Exercise –
Please continue the forum thread below about suggestions for improving the MP site, picking up right after its last line.

Reading text –
* START *
# Growing MP



## Admin (Mar 28, 2016)

With more and more States coming online, crosses fingers on this Fall's elections, I thought it would be worthwhile to get input on MP.

Things like:


Is there anything another forum has that you would like to see here?
Is there anything broken or not functioning as you want?
Does the site render just fine on your mobile phone?
Are there any behavioral issues or anything that makes you not want to post on MP?

If anything is too sensitive, always feel free to PM me too direct.


----------



## Keef (Mar 28, 2016)

Tech --Thank U for giving the O.F.C. a home !---I have no complaints or change suggestions !-- Well maybe one !---Can U do anything to get Texas to let me grow a little weed without the threat of jail !-- I get tired of hiding !


----------



## yarddog (Mar 28, 2016)

I find myself cropping all of my pictures to be able to post them here.   I generally don't have that problem on other forums.    I've also seen quite a few members get very frustrated because of this.   
Bigger pictures please!!


----------



## WeedHopper (Mar 28, 2016)

Yep Dog i ran into that problem yesterday. Im guessing it takes to much bandwidth.


----------



## Hackerman (Mar 28, 2016)

I like it...... and, I don't like anything. LOL Nice work TA


----------



## Admin (Mar 28, 2016)

WeedHopper said:


> Yep Dog i ran into that problem yesterday. Im guessing it takes to much bandwidth.



What exact error do you get?

The file size allowed is massive, 40mbs for images, 1200x1200 in size.


----------



## yarddog (Mar 28, 2016)

I'm happy with it overall.   Don't want to come across as complaining.


----------



## Rosebud (Mar 28, 2016)

Thank you for keeping your promise of no adds. And just thank you for having us.


----------



## WeedHopper (Mar 28, 2016)

No big deal,,,hell i dont even remember what it said. I was high. Lol


----------



## Joe420Camel (Mar 28, 2016)

TechAdmin said:


> What exact error do you get?
> 
> The file size allowed is massive, 40mbs for images, 1200x1200 in size.


 
but anyone with an iPhone takes 2592 x 1936 by default, or something ridiculously HUGE like that.

1200x1200 isn't as big as it was 5 years ago.

:48:

error is:
IMG_0399[1].JPG:
Upload of file failed. 


EDIT

just please do not let HUGE pictures blow up (scale) the forum page
keep them displaying the same size as they are now, just need to auto size over-sized uploads down to 1200x1200


:48:

EDIT2



Rosebud said:


> Thank you for keeping your promise of no adds. And just thank you for having us.



:48:


----------



## WeedHopper (Mar 28, 2016)

Yeah,,,that may be it. I was taking pics with my tablet. Sorry


----------



## yarddog (Mar 29, 2016)

Auto size?!  Why didn't I think of that??


----------



## WeedHopper (Mar 29, 2016)

Auto size?


----------



## RubyRed (Mar 29, 2016)
* END *
Data section –
* START *
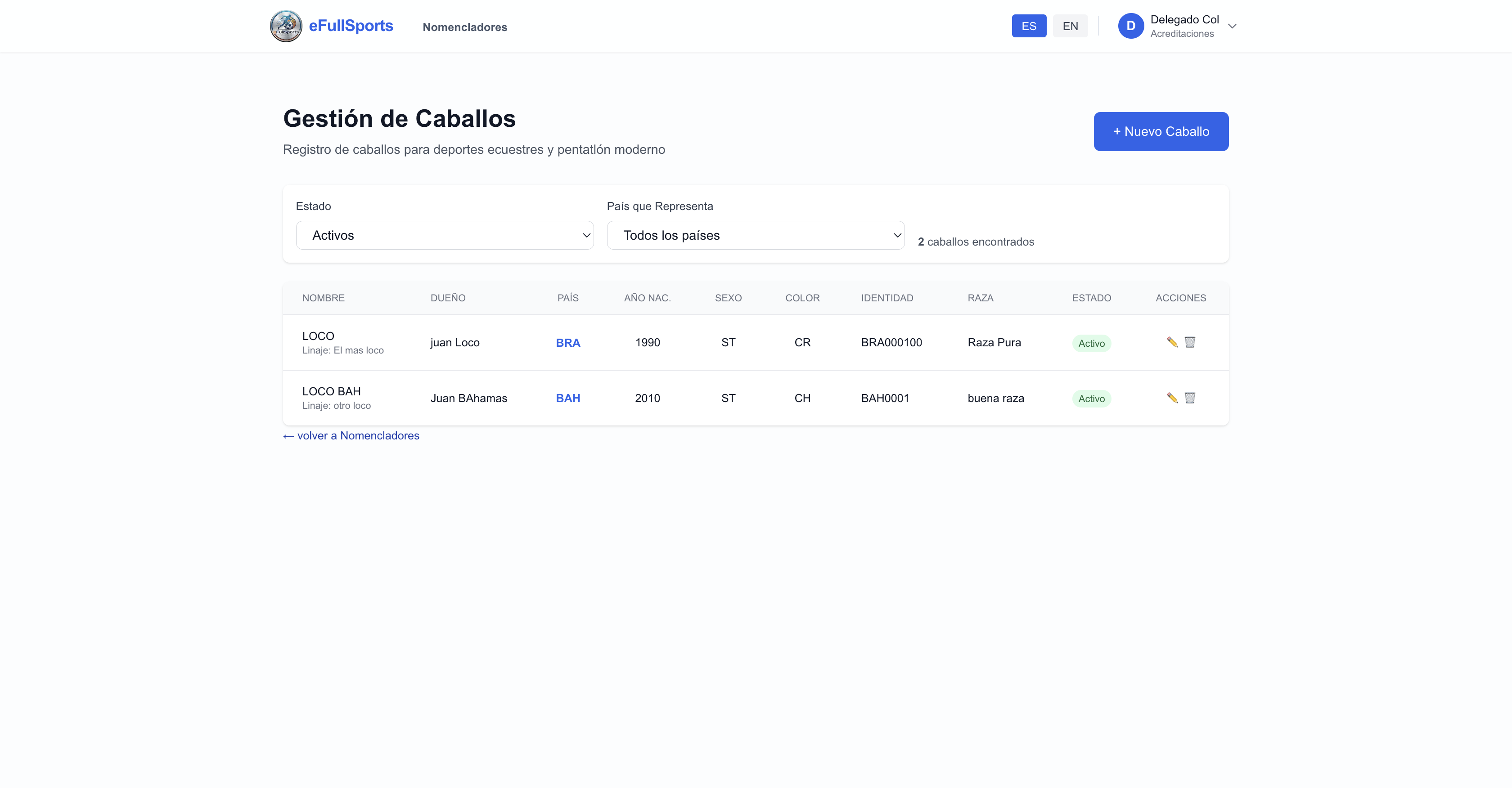Click the BAH country code link
This screenshot has height=788, width=1512.
(x=567, y=398)
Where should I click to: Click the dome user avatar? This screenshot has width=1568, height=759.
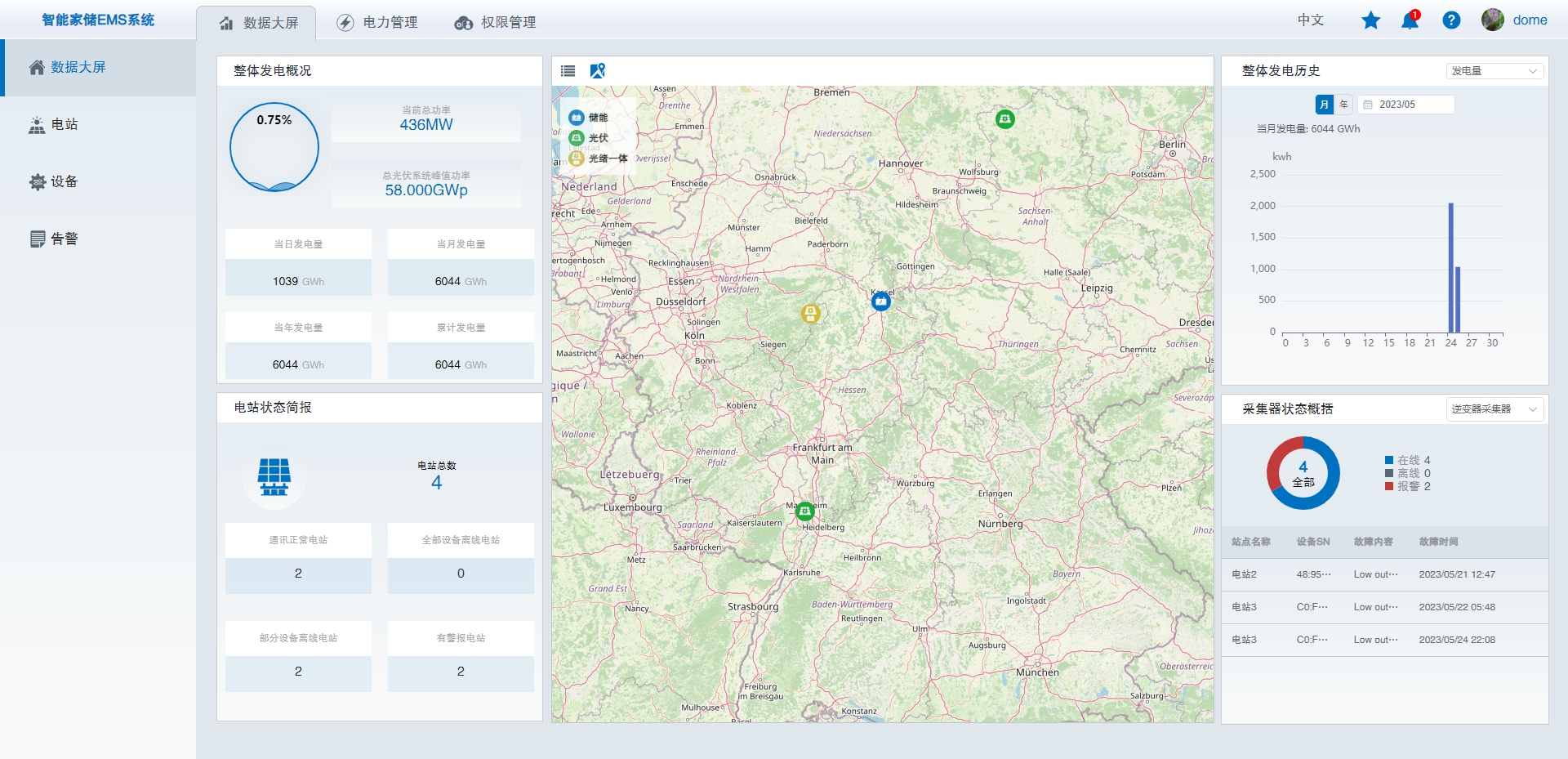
* END *
Exercise response –
WeedHopper said:


> Auto size?




Most sites use auto size to adjust for their Server.  This is only site I know that you have to personally resize your pics


I would like to see 8 track tapes brought back:bong:


----------



## Admin (Mar 29, 2016)

It should auto-size, can anyone upload an image at all? Might be a bigger issue.


----------



## Grower13 (Mar 29, 2016)

techadmin said:


> it should auto-size, can anyone upload an image at all? Might be a bigger issue.


 View attachment 31-TxIzawJL.jpg


View attachment hillary-coughs-too-much.jpg


----------



## yarddog (Mar 29, 2016)

I tried an image I took last week.  It hasn't been cropped down.    It wouldn't load.    Do you think an auto resizing feature is possible??


----------



## RubyRed (Mar 29, 2016)

lets try this

 

View attachment gooey mom.JPG


----------



## Kraven (Mar 29, 2016)

All my post seem to load slow or pm's....seems like lately the site has cut bandwidth to save money and be on a cheaper monthly plan, and ditto on the pic's I have all but stopped posting here for those two reasons alone. I just keep coming back for a few old friends, other than that to me the site has gone down hill since I joined and it is frustrating.


----------



## RubyRed (Mar 29, 2016)

that was resized to 800 x 800.


When I try at 1200 x 1200..

upload says .." no file selected "
:48: 

View attachment gooey mom.JPG


----------



## RubyRed (Mar 30, 2016)

now that shows it was auto resized


----------



## SmokinMom (Mar 30, 2016)

My pms send very slow.  I sometimes wonder if my session will time out.


----------



## Hackerman (Mar 30, 2016)

Kraven and Mom.... try to log out, clear you browser cache and cookies and log back in. If that doesn't help, it could simply be the backbone that connects you to the node that MP is on.

You can clear you browser cache and cookies in most browsers by pressing Ctrl-Shift-Delete (Windows) or Command-Shift-Delete (Mac). If you need help, post or PM me and I'll try to help out.

TechAdmin.... I use a chat box on a couple of the forums that I host and the members love it. It quickly becomes what the Old Fart's Club thread is now. I don't use vBull any more but I'm sure they have a chat add-on. Mine is called shout-box.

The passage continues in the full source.